The $350 million in aid pledged so far by President Bush represents the entire U.S. foreign disaster assistance budget, and Congress will work to pass emergency legislation to go "well beyond" that figure, said Sen. Richard Lugar, an Indiana Republican and head of the Senate Foreign Relations Committee.

Lugar, asked on "Fox News Sunday" whether U.S. aid could reach billions of dollars, said "ultimately there could be, given all that is occurring in Indonesia."

An earthquake and subsequent tsunami last Sunday devastated coastal areas in Indonesia, Sri Lanka, Thailand, India and as far away as East Africa. The death toll will probably exceed 150,000, and recovery could take five to 10 years and cost billions of dollars, U.N. officials said.

Secretary of State Colin Powell set off on a visit to the region and will participate in an aid-donors' conference in Jakarta on Thursday. He defended the Bush administration against complaints it took too long to comprehend the scale of the crisis or respond with money.

"We have nothing to be embarrassed about. Our response scaled up as the scope of the disaster scaled up," Powell said on NBC's "Meet the Press."

Bush, who returned to Washington on Sunday from a Christmas break at his Texas ranch, had been following the disaster "very closely from the beginning," Powell told CNN's "Late Edition." As of Sunday, the U.S. military had delivered 430,000 pounds (195,000 kg) of food, supplies and equipment for immediate relief in the tsunami-stricken region, spokesmen for the U.S. Pacific Command in Hawaii said at a briefing.

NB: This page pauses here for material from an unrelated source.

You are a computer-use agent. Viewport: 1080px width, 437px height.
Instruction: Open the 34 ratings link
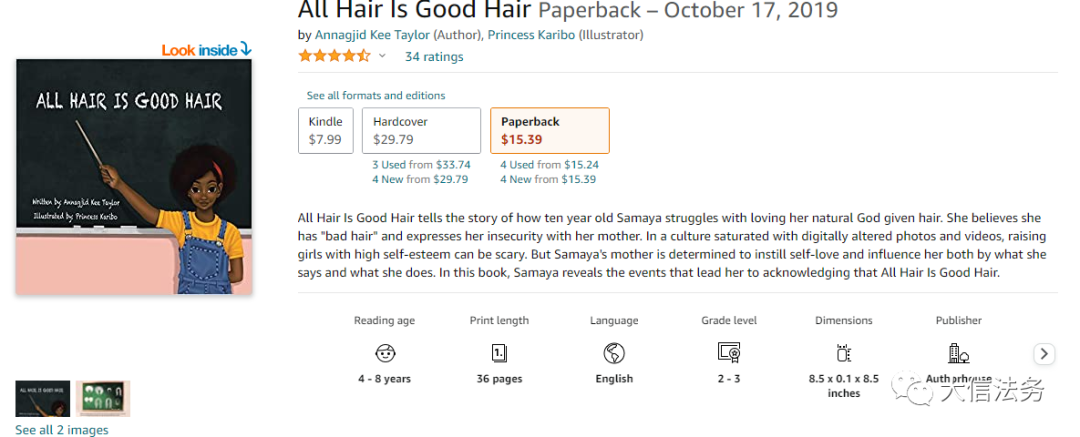tap(434, 57)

Some 12,000 U.S. military personnel had been deployed to aid the tsunami relief effort, most of them aboard Navy ships and U.S. ships and aircraft also were ferrying aid from other donors, the spokesmen said.

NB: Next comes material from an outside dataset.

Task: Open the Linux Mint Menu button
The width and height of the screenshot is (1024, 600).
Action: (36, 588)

The Asian disaster caused tens of billions of dollars of damage, and as many as 5 million people may need assistance, U.N. emergency relief coordinator Jan Egeland told Fox. He told a news conference 1.8 million people now needed food aid.

'ENORMOUS DEVASTATION'

The recovery could take five to 10 years, U.N. Secretary-General Kofi Annan said. "The devastation is enormous. It will require billions of dollars. Of course, the governments themselves will have to do what they can. But they need international support to be able to do it," Annan said on ABC's "This Week."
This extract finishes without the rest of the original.